On May 3, 2014, history will be made once again on the steps of the Alabama Capitol Building. This hallowed location that witnessed the swearing in of Jefferson Davis as President of the Confederacy in 1860 and the birth of the Civil Rights Movement one hundred years later, will be the venue for the inaugural International Day of Reason for Secular Government.
Hosted by the Montgomery Area Freethought Association, in coalition with other groups in the State of Alabama, this rally is being held to reinforce the wall of separation between church and state and to limit the influence of partisan religious dogma in the public sphere. Recent attempts to force government sanctioned prayer into the public schools, attempts to erect religious monuments on public property, faith-based legislation aimed at controlling the sex lives and the reproductive choices of women, religious based efforts to deny equal rights to members of the LGBT community, efforts to divert public tax revenues to support religious schools, and so many other egregious assaults on civil government will be the focus of this rally, and diversity of participants will be a critical element.
The establishment clause of the First Amendment to our Constitution will serve as the rallying cry for the hundreds of Alabamians expected to attend. The guarantee of religious freedom granted in our Constitution does not exist merely to protect government from religious influence, it also protects the religious rights of individuals from intrusion by government. Whether your religious affiliation is in step with mainstream Christian denominations or your spiritual views are more exotic and esoteric, the founders of our country believed those beliefs to be inviolable. The single Muslim family living in a Methodist enclave has a constitutionally guaranteed right to attend public schools, attend public meetings, and generally participate in our society without their beliefs being demeaned, disrespected or otherwise sullied.
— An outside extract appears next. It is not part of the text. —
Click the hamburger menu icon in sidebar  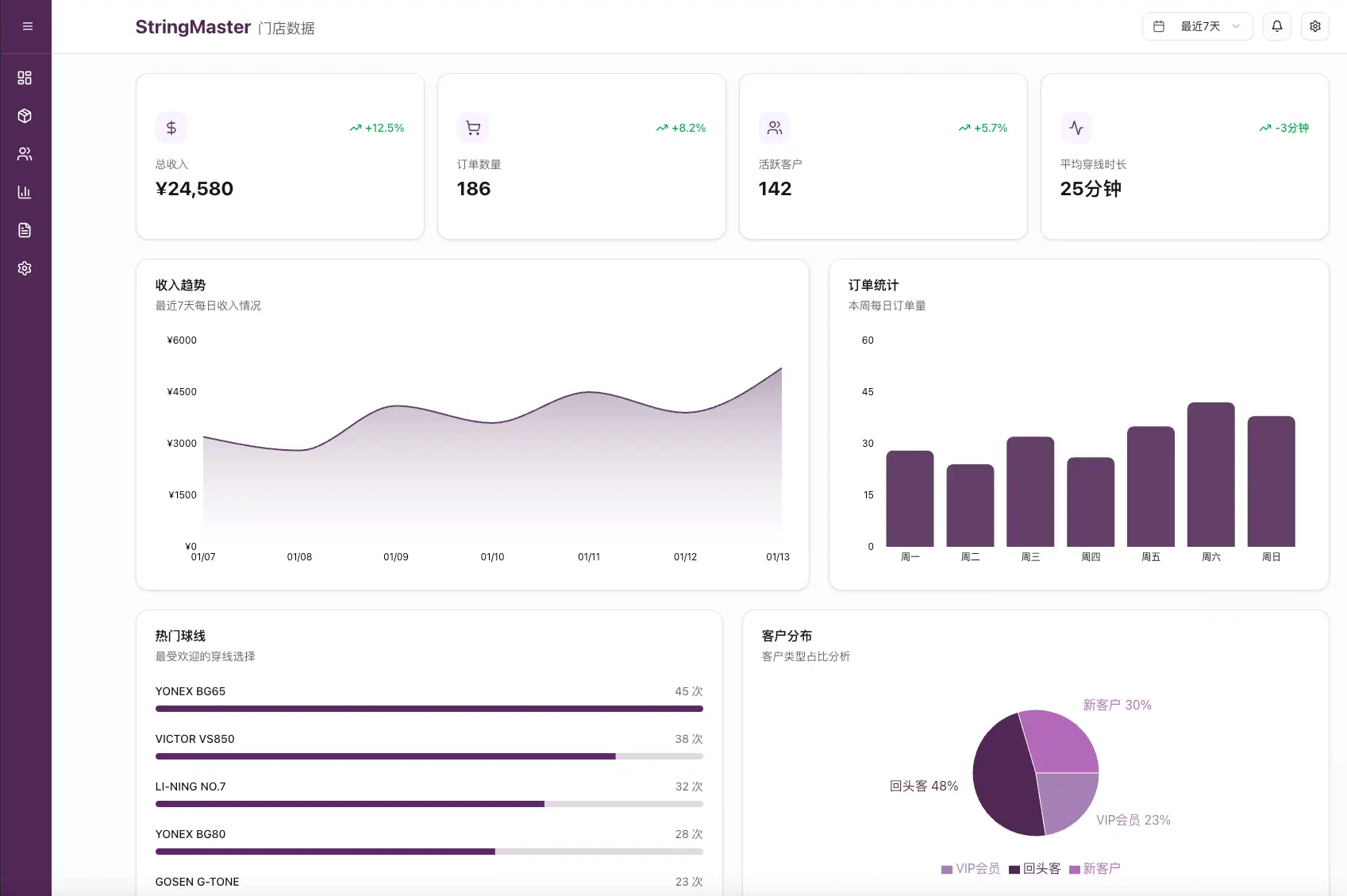[x=27, y=26]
Those same rights to spiritual freedom also apply equally to atheists, agnostics, Deists, spiritualists, and humanists.
Federal laws in this area are poorly understood and often intentionally misrepresented by fundamentalist and political groups. Prayer, for instance has never been banned in our schools. As a retired elementary school principal I can tell you there were lots of prayers raised by unprepared kids on test days. And more than a few teachers were certainly praying that my faculty meetings would end soon. The law is simple and clear however, in that teachers and/or school personnel cannot lead students in prayer. It’s really that simple. Nowhere in the law is the term “Merry Christmas” banned in schools, government offices, or the public square. But extremists want people to believe that Christian ideals are under attack by the federal courts, when there is no basis in fact to support that statement.
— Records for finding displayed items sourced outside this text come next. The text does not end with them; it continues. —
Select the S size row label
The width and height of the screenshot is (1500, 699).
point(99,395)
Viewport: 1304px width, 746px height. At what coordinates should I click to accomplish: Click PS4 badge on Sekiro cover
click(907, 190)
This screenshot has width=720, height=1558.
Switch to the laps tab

Hence, the need for reason and civil government to remain separate and apart from religious ideologies. It’s the right thing for government, it’s the right thing for scientific advancements, and it’s the right thing for the religious community.
So I’m hoping to see many of you on the steps of the Alabama Capitol Building on Saturday, May 3rd from 1:00-3:00 PM. I’ll be there, possibly on the speaker’s stand, but certainly in the midst of the crowd. So make some memorable signs, brush up on the first amendment, and bring truckloads of your friends. We want your voices to be heard!